─── Dataset entries ───
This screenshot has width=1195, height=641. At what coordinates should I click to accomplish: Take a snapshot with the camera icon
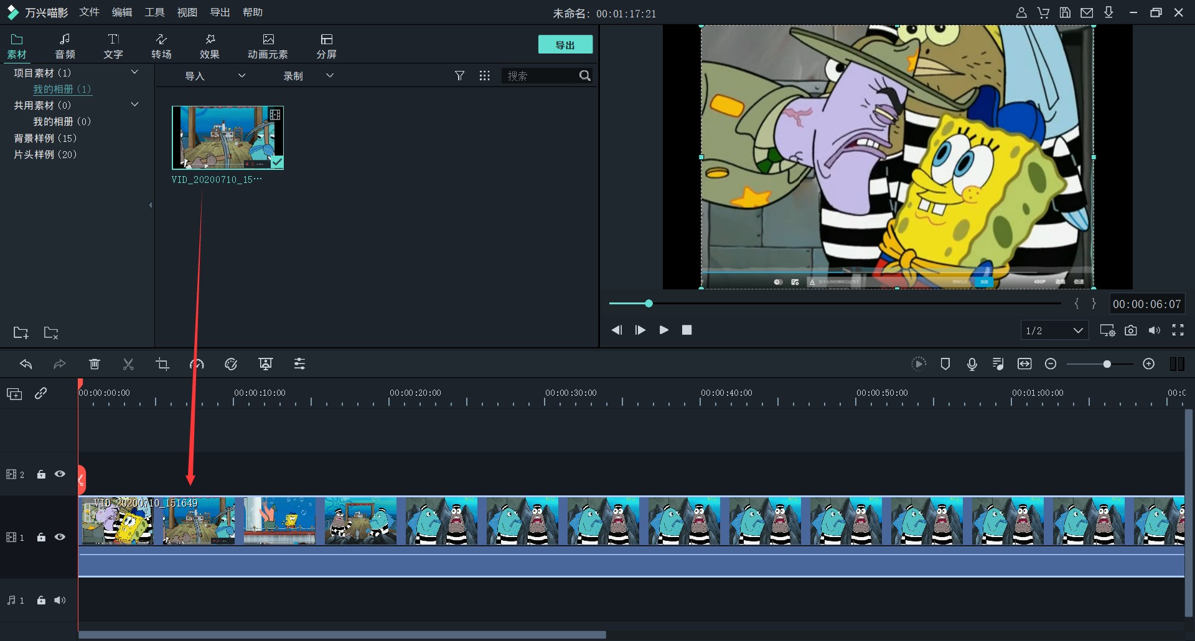1130,330
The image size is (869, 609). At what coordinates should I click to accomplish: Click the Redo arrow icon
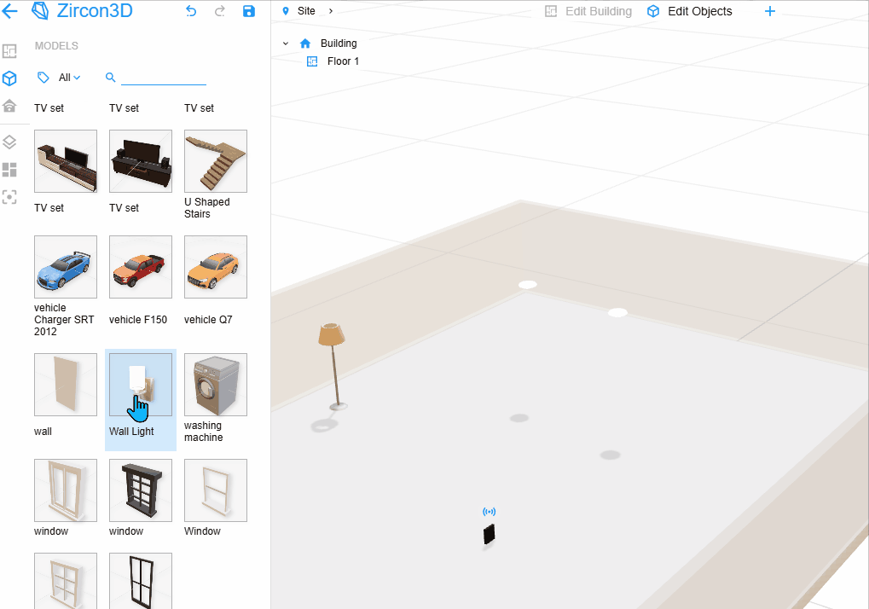click(220, 11)
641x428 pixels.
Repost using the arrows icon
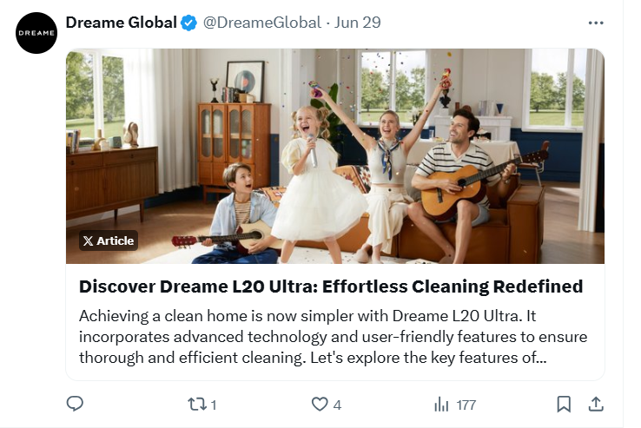coord(196,405)
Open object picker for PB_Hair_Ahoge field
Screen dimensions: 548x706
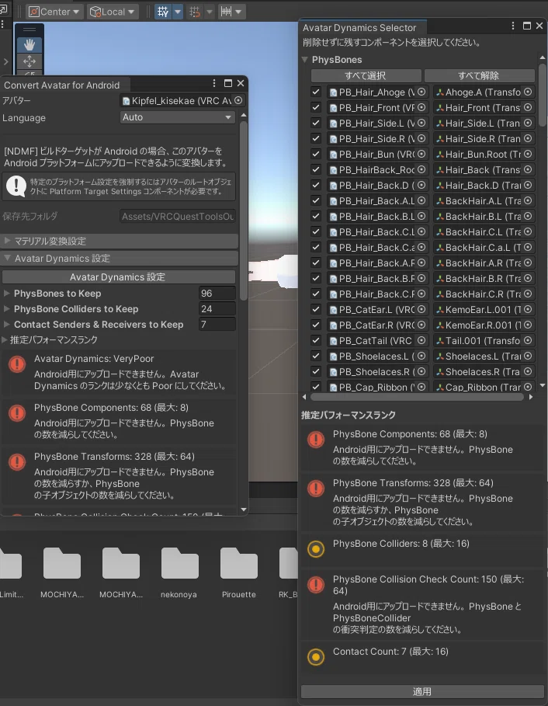click(x=421, y=92)
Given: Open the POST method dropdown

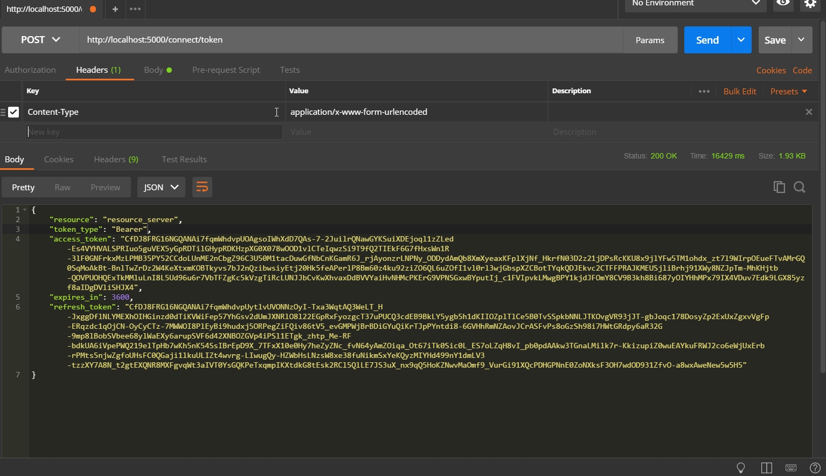Looking at the screenshot, I should pos(40,40).
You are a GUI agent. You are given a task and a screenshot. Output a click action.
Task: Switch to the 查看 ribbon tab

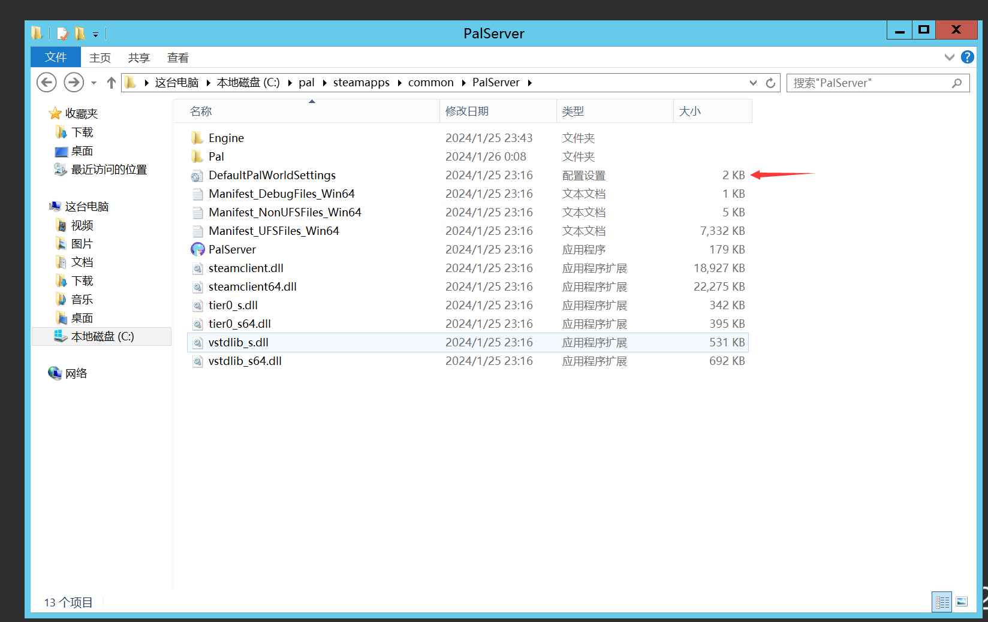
───
_About this exercise_
The lines from the one holding "Repost using the arrows icon" through the end of the entries are to be transcribed exactly, both ends included, with the pictures left out.

_Response_
Repost using the arrows icon
coord(196,405)
Open object picker for PB_Hair_Ahoge field
Screen dimensions: 548x706
click(x=421, y=92)
Given: Open the POST method dropdown

Looking at the screenshot, I should pos(40,40).
You are a GUI agent. You are given a task and a screenshot. Output a click action.
Task: Switch to the 查看 ribbon tab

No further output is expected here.